Administration Wants to House Migrants at Goodfellow, Fort Bliss

Fort Bliss and Goodfellow Air Force Base, both in Texas, have been chosen by the Trump administration to house detained migrants, according to news reports Monday. Defense Secretary Jim Mattis had said Sunday two bases had been picked, although he did not identify them. The Associated Press cited an official who said unaccompanied children would be sent to one base, though it didn’t specify which one, while the other base would be for families of detained migrants. AP said while the Pentagon would provide the land, other agencies would actually run the programs. —Steve Hirsch

Wave of F-22 Pilots Hitting 1,000 Hours of Flight Time

An F-22 pilot, who goes by the call sign “Maj. Ogre,” with the 94th Fighter Squadron at Al Dhafra AB, UAE, recently hit 1,000 hours flight time. He is one of an increasing number of F-22 pilots reaching that milestone, the first such wave in more than 10 years, according to the Air Force. Those who have piloted the F-22 make up a small community; until recently, “there had been more people that have gone into outer space than there are pilots that have flown the F-22,” said “Capt. Maddog,” another F-22 pilot with the 94th. The Air Force said that at least three more F-22 pilots from the squadron are expected to cross the 1,000-hour mark this year. Ogre joined two other pilots from the 94th with 1,000 hours of flight time within a month of each other. —Steve Hirsch

Aerojet Rocketdyne, SMC Expand Engine Development Agreement

Aerojet Rocketdyne and the Air Force signed an agreement Friday to expand the company’s advanced engine development agreement with the Space and Missile Systems Center, the company said Monday. The two sides will expand the agreement not only to develop the upper-stage RL10C-X, but also continue development of the AR1 booster engine development program through production of the first engine. USAF awarded Aerojet Rocketdyne a public-private partnership contract in 2016 to develop a prototype engine to replace the Russian-made RD-180, which powers United Launch Alliance’s Atlas V rocket. The AR1 uses liquid-oxygen (LOX)/kerosene (RP-1) to generate more than 500,000 pounds of thrust, and can power the core stage of medium- to heavy-lift launch vehicles, according to the company. Aerojet Rocketdyne president Eileen Drake said the company is now manufacturing its first complete AR1 engine, which will be ready for hot-fire testing next year. —Steve Hirsch


—The US has moved about 100 transfer cases to the North Korean border, as it prepares to accept the remains of some 200 service members lost during the Korean War: Military Times.

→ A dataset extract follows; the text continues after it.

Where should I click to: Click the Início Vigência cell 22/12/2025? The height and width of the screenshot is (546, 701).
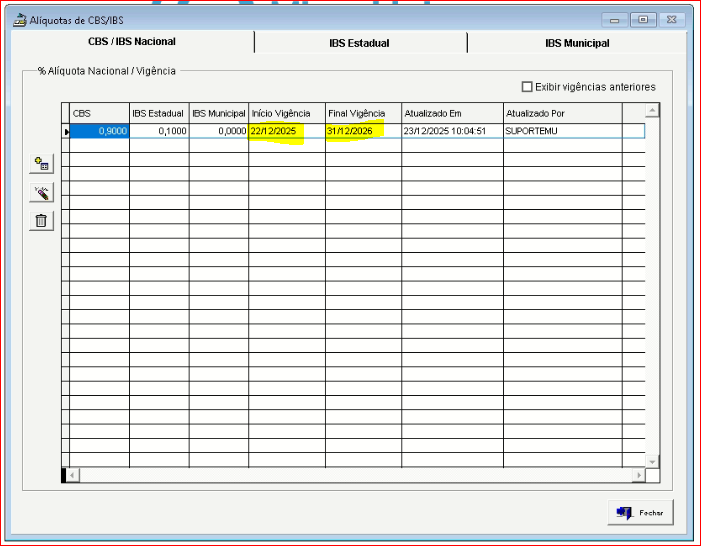tap(286, 131)
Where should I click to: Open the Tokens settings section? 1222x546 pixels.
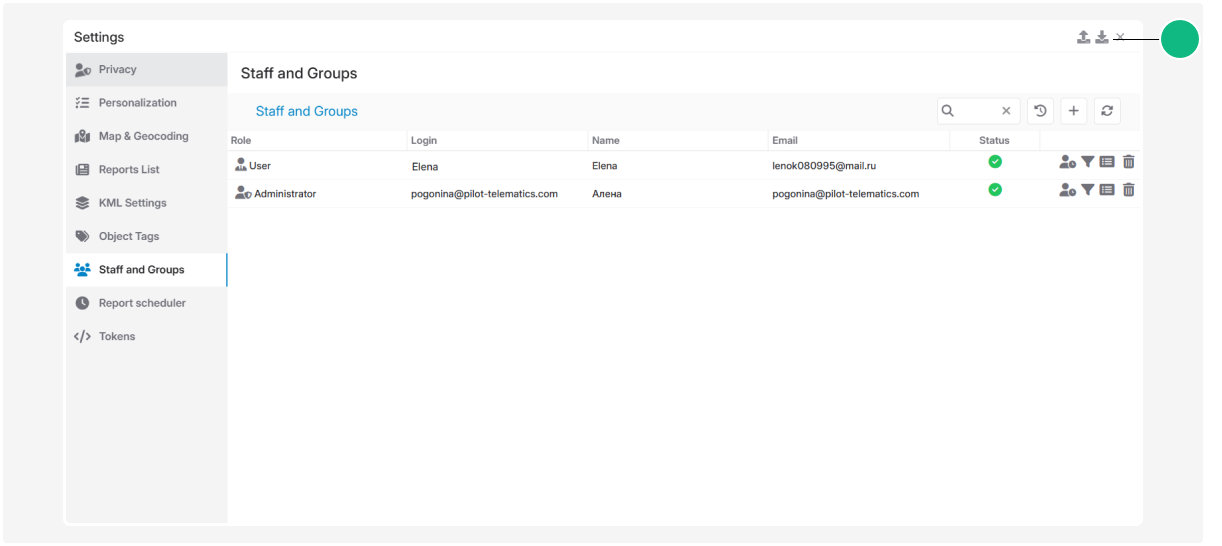pyautogui.click(x=116, y=337)
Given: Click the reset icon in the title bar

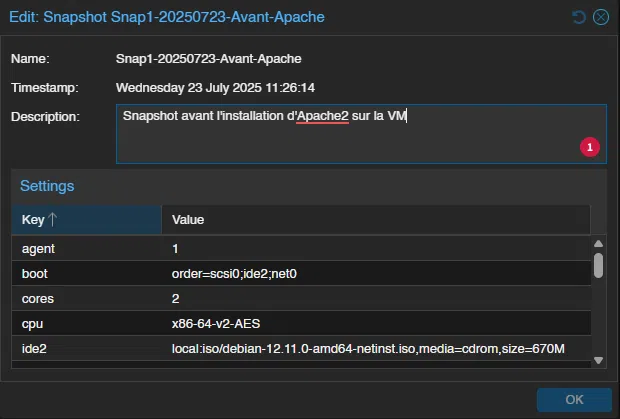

—USAF is considering equipping the B-52 with a new wing pylon that could carry a weapon up to 20,000 pounds, meaning it’s possible the bomber could one day carry the GBU-43/B Massive Ordnance Air Blast, or Mother of All Bombs: Flight Global.

—Lockheed Martin has been awarded a $1.12 billion contract for 16 new F-16 aircraft for the Royal Bahraini Air Force. The foreign military sale is the first sale of Block 70 F-16s: Lockheed Martin release.

—C-130Js assigned to Yokota AB, Japan, participated in Red Flag-Alaska for the first time since the base transitioned from the older H-models: PACAF release.

—The Air Force is working with the Office of Personnel Management and Congress to improve civilian hiring authorities, so it can bring former service members back to work much sooner: Federal News Radio.